Читаем «Стихи мои! Свидетели живые...»: Три века русской поэзии полностью

В своих мемуарах «Памятные записки» Самойлов опишет этапы растворения евреев в русской нации. Вначале они жили в черте оседлости, погружённые в быт и деторождение, и духовной опорой их была вера в Б-га и чадолюбие. Никакого значительного вклада в мировую культуру они не внесли. Появление «еврейского элемента» в русской нации мемуарист связывает с кантонистами, которым после военной службы разрешили селиться в российских городах, и с выкрестами, получившими гражданские права (Левитан, Рубинштейны, Антокольский, позже Пастернак и Мандельштам). Вторая волна русского еврейства — это интеллигенция, партийные функционеры и красные командиры в период революции. Для первых во главе угла стояло понятие об обязанностях перед культурой, для вторых и третьих — требование прав и необходимость разрушения старого мира и социальных преобразований. А их дети и внуки испытывают чувство исторической вины и готовы к ассимиляции, вплоть до принятия православия. И Самойлов полагает, что им уже не вернуться в синагогу, но и в церковь спешить не следует. Сам же он не следовал никакой религии, и его редкие упоминания о Боге скорее всего традиционные формулы («Господь меня помилуй, / Господь меня прости»). Возможно, ему, как и его отцу, «терпимость христианства была ближе сурового Б-га иудеев», тем не менее он был против поспешного крещения как признака неуверенности в себе и недостатка собственного достоинства.
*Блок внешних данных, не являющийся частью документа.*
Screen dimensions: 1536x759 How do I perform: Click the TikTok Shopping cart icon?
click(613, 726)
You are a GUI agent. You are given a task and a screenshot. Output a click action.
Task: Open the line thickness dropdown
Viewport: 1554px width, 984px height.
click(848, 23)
По убеждению Д. Самойлова, после Второй мировой войны русские евреи перестали быть нацией, утратив свою территорию, свой язык и культуру, и стали органичным элементом русской нации и «ветвью русской интеллигенции в одном из наиболее бескорыстных её вариантов, ибо в том, чтобы быть русским евреем корысти нет». Кстати, и в существование русского сионизма он тоже не верил. Дожив до начала Большой Алии (умер в 1990 г.), он не поверил и в исход евреев из России, думая, что еврейская интеллигенция не уедет в Израиль. Ведь и он сам принадлежал к ней, считал себя частью русской нации и гордился званием русского поэта: «Мне выпало счастье быть русским поэтом». И всё-таки в этом счастье была горчинка: «Ушёл от иудеев, но не стал / За то милее россиянам, / По-иудейски трезвым быть устал / И по-российски пьяным» (из письма к Л. Чуковской в 1981 г.) и «Если меня, русского поэта и русского человека, погонят в газовую камеру, я буду повторять: «Шма исроэль <…> — единственное, что я запомнил из своего еврейства» (в дневнике за два года до смерти).
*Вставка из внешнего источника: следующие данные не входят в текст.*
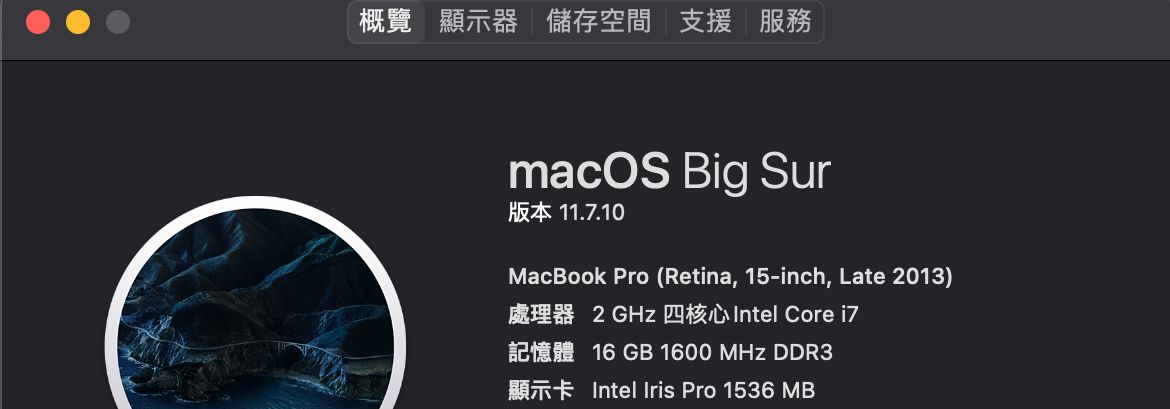Click the MacBook Pro model name line
Screen dimensions: 1170x409
tap(730, 276)
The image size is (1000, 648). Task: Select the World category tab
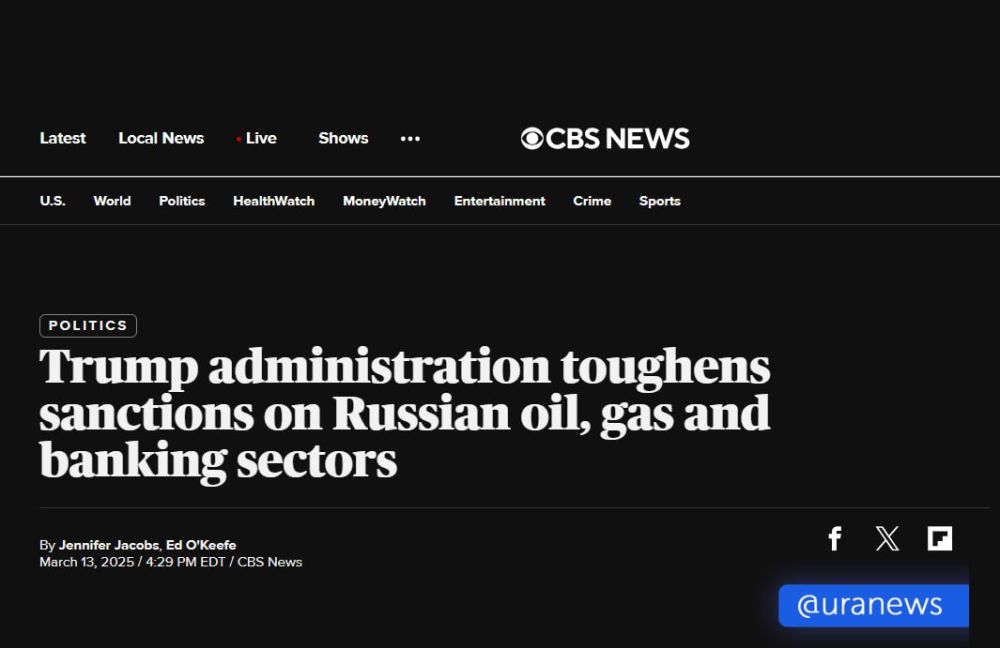[x=112, y=201]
А присутствует ли еврейская тема в самойловской поэзии? По утверждению А. Солженицына в его статье о поэте, она полностью отсутствует. Однако это не так. Первая попытка затронуть эту тему была сделана начинающим стихотворцем в конце 40-х годов в поэме «Соломончик Портной», которая оказалась неудачной. В дальнейшем несколько произведений, посвящённых еврейству, не включались автором в его сборники, в том числе в последний прижизненный двухтомник (1989). В одном из них речь шла о девочке, чудом спасшейся во время расстрела евреев фашистами («Девочка»), в другом — об антисемитах-хулиганах в писательской среде («Канделябры»), в третьем — о судьбе еврейского народа.

Еврейское неистребимо семя,И как его жестоко ни полоть,Мы семь столетий имя, а не племя,Страданье, воплотившееся в плоть.

Но всё же в словосочетании «русский еврей» Самойлов ставил ударение на первом слове. И даже перенял или воспринял некоторые черты русского национального характёра и поведения — пристрастие к застолью и выпивке («радуюсь и пью», в вине таится вдохновенье, «допиться до стихов»), гостеприимство и общительность, широту души и преданность в дружбе. Друзья называли Давида домашним, детским именем Дезик и знали, что на него всегда можно положиться и рассчитывать на его поддержку и помощь.

Да, мне повезло в этом мире —Прийти и обняться с людьмиИ быть тамадою на пиреУма, благородства, любви.